The second model is when the loan goes from the primary company to an interposed entity – be it a company or trust – and from the interposed entity to the target shareholder of the first company. So there are two loans.
In model three you also have an interposed entity but this interposed entity can only be a trust. You don’t have an actual loan as such but a trust distribution that remains unpaid. The primary company is the corporate beneficiary of the interposed trust, which declares a distribution to the corporate beneficiary (primary company) but does not pass on the cash. So there is an unpaid present entitlement. The cash that does hasn’t been paid to the corporate beneficiary does not remain in the trust but is passed on to the shareholder of the primary company as a loan. Now it triggers Div 7A.
In recent years it has become common to use a trust as a trading vehicle. And use the benefit of the reduced corporate tax rate by using a bucket company for the distribution of trading profits from the trusts. Now that in itself is not an issue. That is within the law. But there are consequences for Div 7A purposes if the cash does not actually flow to the company but instead flows to the shareholder.
In 2010 there was a critical development within the regulatory framework around Div 7A.
The legislative model of Div 7A is simply the three models described above. But in 2010, the ATO took a particular view on something that is aligned with Model 3.
If you declare a UPE to a private company, you used to only trigger Div 7A if that cash went to the shareholder. So you are not going to do that. You are going to keep the cash in the trust. And if you pay it out, you are going to make sure NOT to pass it out to a shareholder or associate. If you don’t have that second link, you don’t have a Div 7A problem and so we thought. Until 2010 when the ATO issued Taxation Ruling TR 2010/3 .
TR 2010/3 says that even if the cash that represents the UPE is not actually paid out to the shareholder you still have a Div 7A problem. How and Why?
The ATO argues that a trust and a shareholder are associates, if the shareholder is a beneficiary of that trust.
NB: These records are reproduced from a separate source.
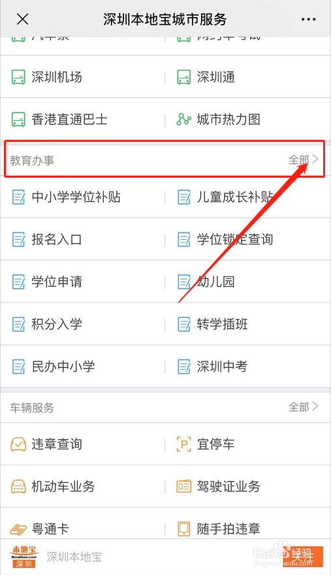The height and width of the screenshot is (575, 331).
Task: Select 深圳中考 entry
Action: click(x=222, y=367)
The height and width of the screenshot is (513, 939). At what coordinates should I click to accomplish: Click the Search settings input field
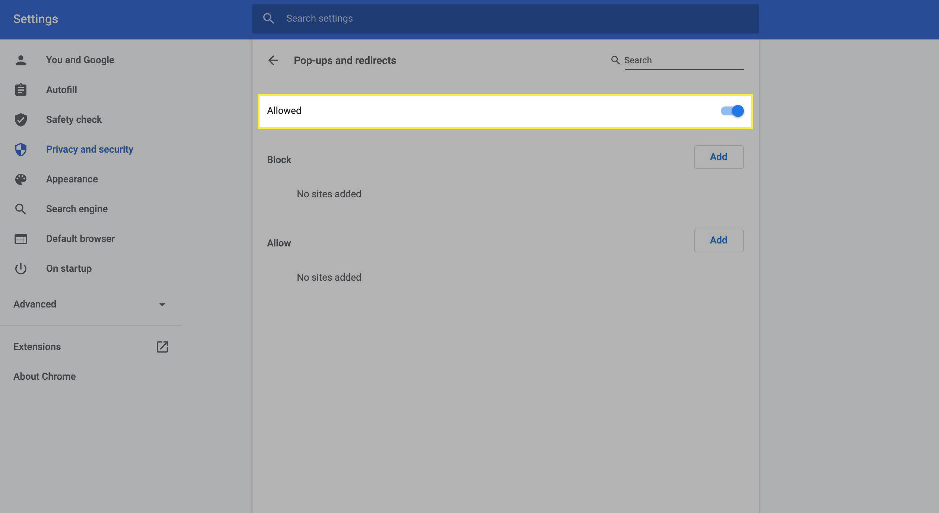click(x=505, y=18)
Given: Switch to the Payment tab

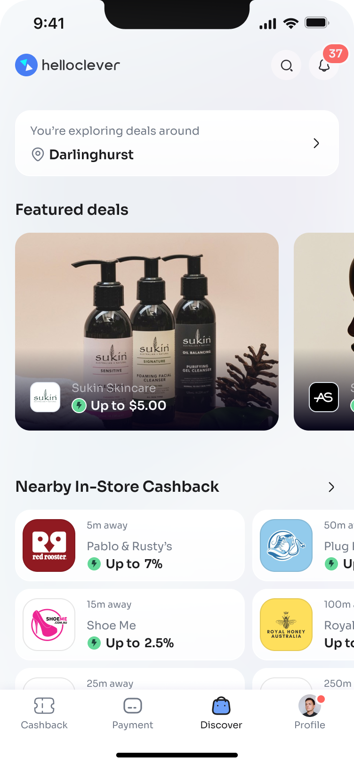Looking at the screenshot, I should [133, 713].
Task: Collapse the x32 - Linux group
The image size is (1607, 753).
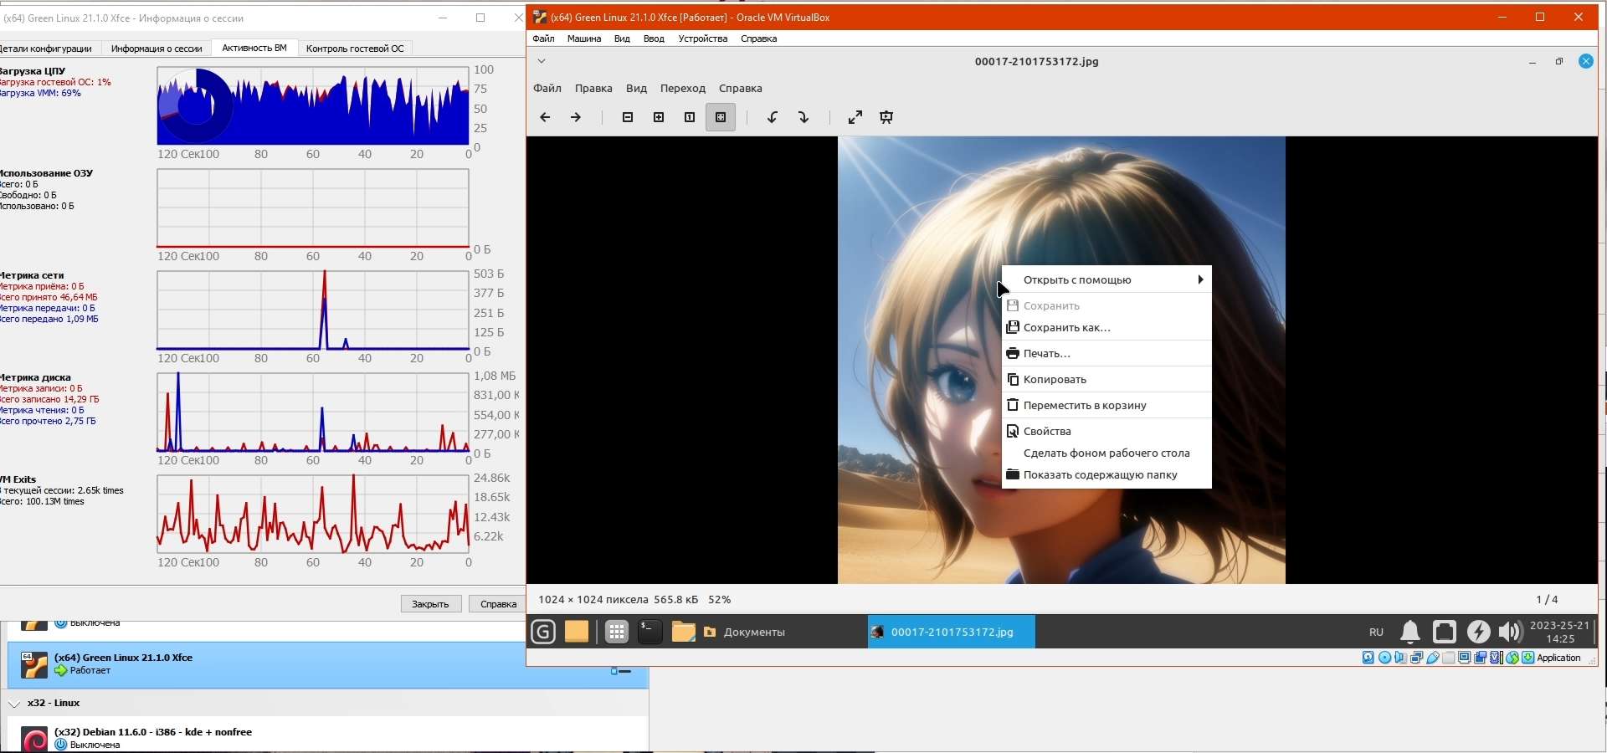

Div 7A doesn’t just cover loans to shareholders but also to associates. The concept of an associate goes further than just individuals or people. It also includes a trust where the individual or the associate of that individual benefits under that trust. So according to the ATO the UPE scenario actually falls under Model 1. If a trust declares a distribution to a bucket company but doesn’t pay the distribution, the resulting UPE is a Div 7A issue under Model 1 per TR 2010/3.
Disclaimer: Tax Talks does not provide financial or tax advice. All information on Tax Talks is of a general nature only and might no longer be up to date or correct. You should seek professional accredited tax and financial advice when considering whether the information is suitable to your or your client’s circumstances.